* [Tasks for this exercise]
a – Copy the PHP include discussion word for word, from "However, it sounds" up to and including "called multiple times?".
b – Answer these questions using the PHP include discussion below:
(i) In the example where the main file sets a variable inside an if block, what value is given to $id?
(ii) In the index.php example, what value is given to $active?
(iii) In the include_get function, which character is used as the divisor when the query string is split into an array?

* [Reading text]
################

You could do something like this to achieve the effect you are after:

$_GET['id']=$somevar;
include('myFile.php');

However, it sounds like you are using this include like some kind of function call (you mention calling it repeatedly with different arguments).

In this case, why not turn it into a regular function, included once and called multiple times?

3
  • 1
    I agree, this definitely sounds like it should be a function call instead of an include. Aug 5, 2009 at 10:21
  • Are you code and include("myFile.php?id=$somevar"); identical?
    – stack
    Apr 28, 2016 at 0:26
  • Note: include("myFile.php?... does not work as intended.
    – BananaAcid
    Sep 19, 2017 at 17:01
37

An include is just like a code insertion. You get in your included code the exact same variables you have in your base code. So you can do this in your main file :

<?
    if ($condition == true)
    {
        $id = 12345;
        include 'myFile.php';
    }
?>

And in "myFile.php" :

<?
    echo 'My id is : ' . $id . '!';
?>

This will output :

My id is 12345 !

0
8

The simplest way to do this is like this

index.php

<?php $active = 'home'; include 'second.php'; ?>

second.php

<?php echo $active; ?>

You can share variables since you are including 2 files by using "include"

1
  • quick and dirty. love it! Jan 8, 2023 at 14:59
7

If you are going to write this include manually in the PHP file - the answer of Daff is perfect.

Anyway, if you need to do what was the initial question, here is a small simple function to achieve that:

<?php
// Include php file from string with GET parameters
function include_get($phpinclude)
{
    // find ? if available
    $pos_incl = strpos($phpinclude, '?');
    if ($pos_incl !== FALSE)
    {
        // divide the string in two part, before ? and after
        // after ? - the query string
        $qry_string = substr($phpinclude, $pos_incl+1);
        // before ? - the real name of the file to be included
        $phpinclude = substr($phpinclude, 0, $pos_incl);
        // transform to array with & as divisor
        $arr_qstr = explode('&',$qry_string);
        // in $arr_qstr you should have a result like this:
        //   ('id=123', 'active=no', ...)

################

* [Data excerpts]
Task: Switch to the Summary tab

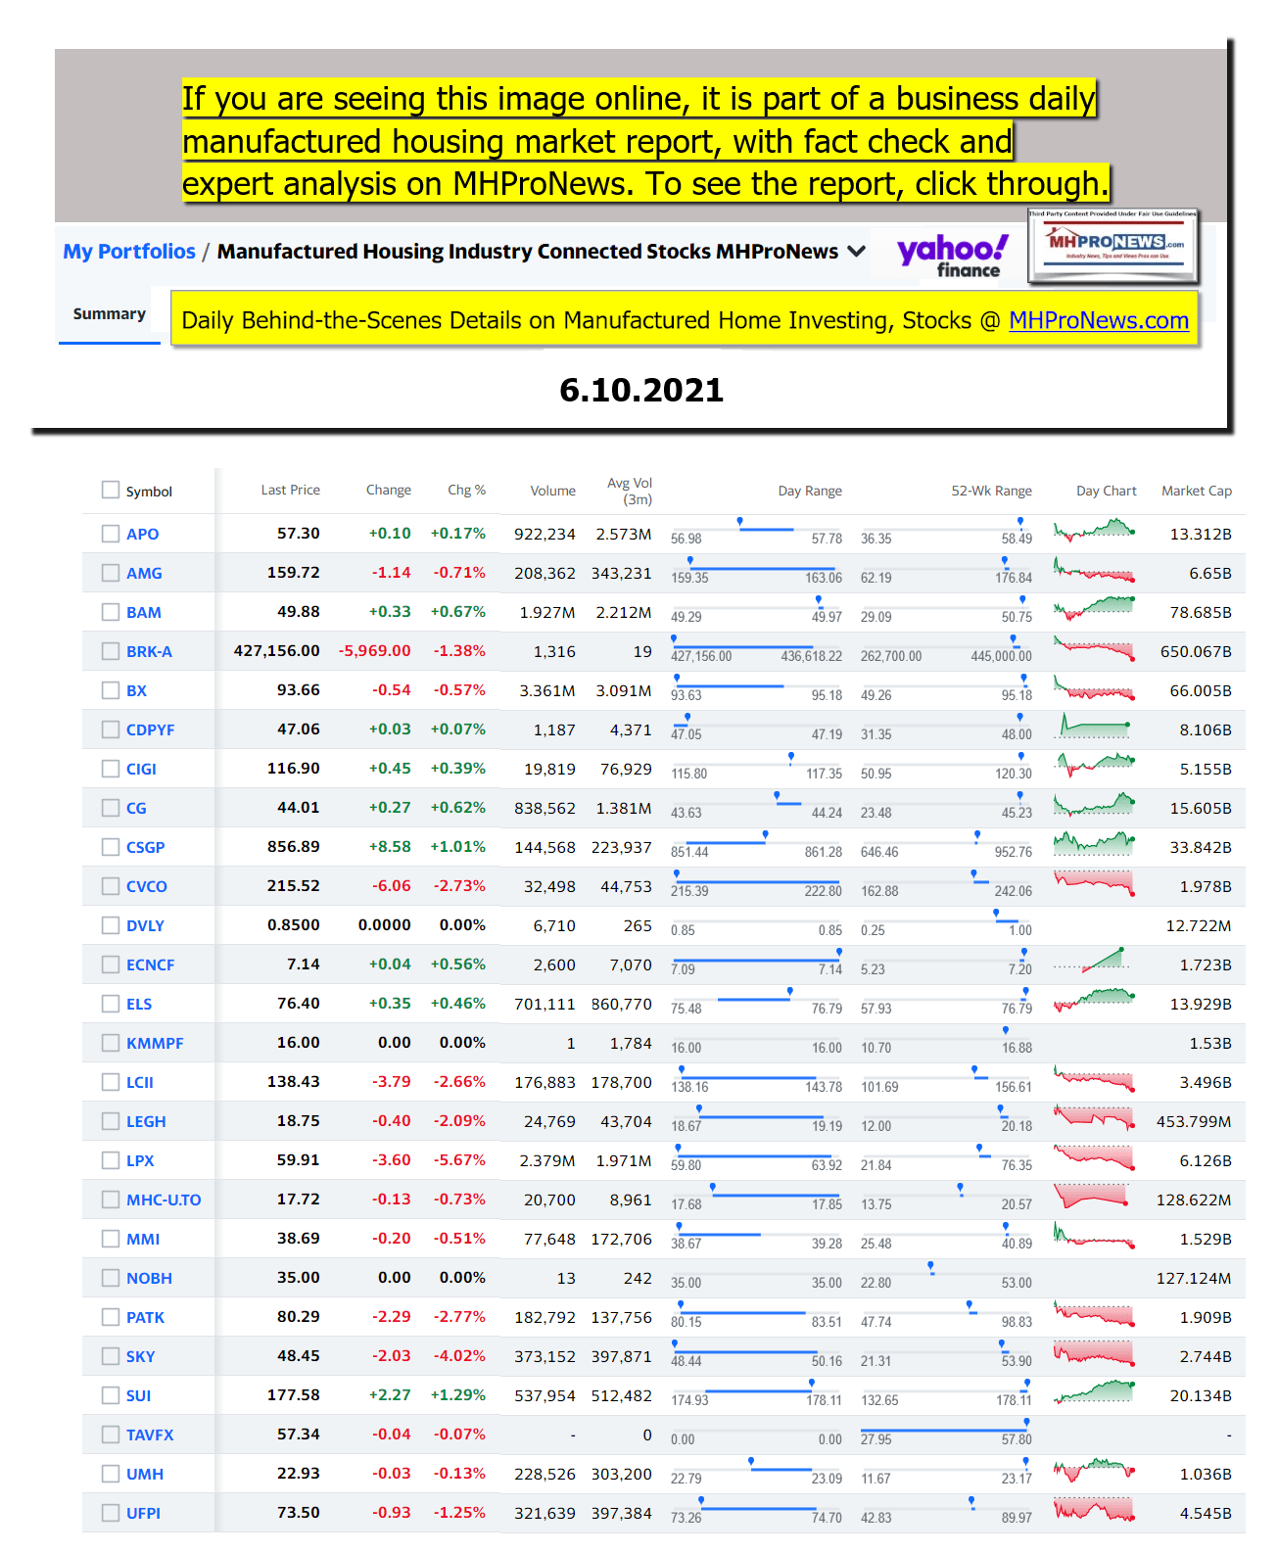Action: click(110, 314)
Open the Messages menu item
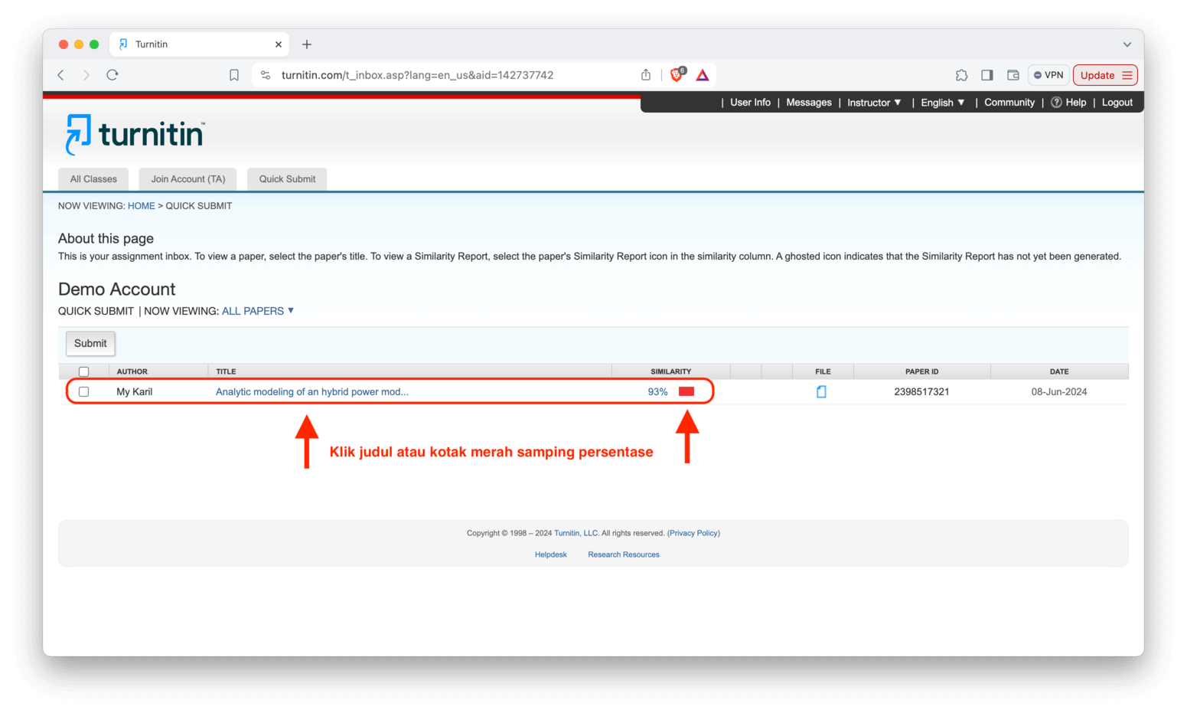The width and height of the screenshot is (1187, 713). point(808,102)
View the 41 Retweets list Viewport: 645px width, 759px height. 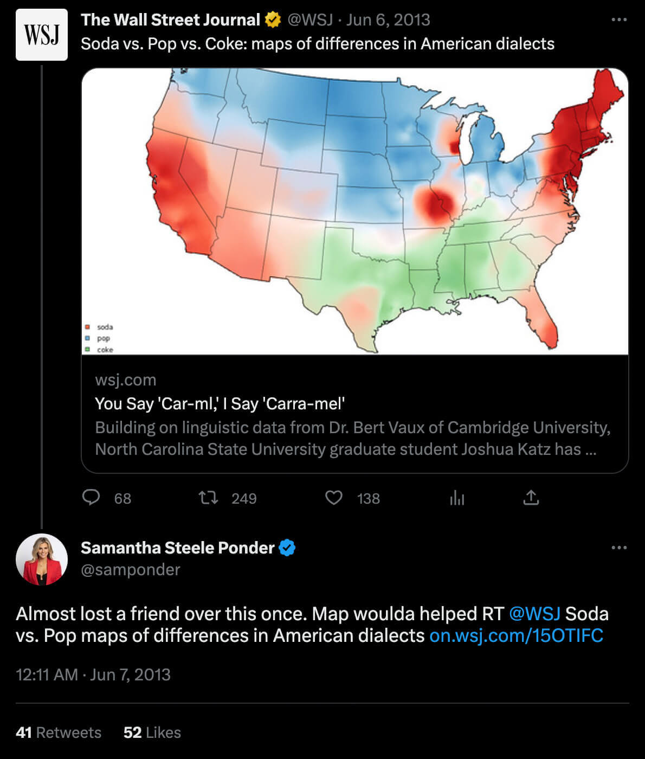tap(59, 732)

################

* [Solutions for each task]
a –
However, it sounds like you are using this include like some kind of function call (you mention calling it repeatedly with different arguments).

In this case, why not turn it into a regular function, included once and called multiple times?

b –
(i) 12345
(ii) 'home'
(iii) &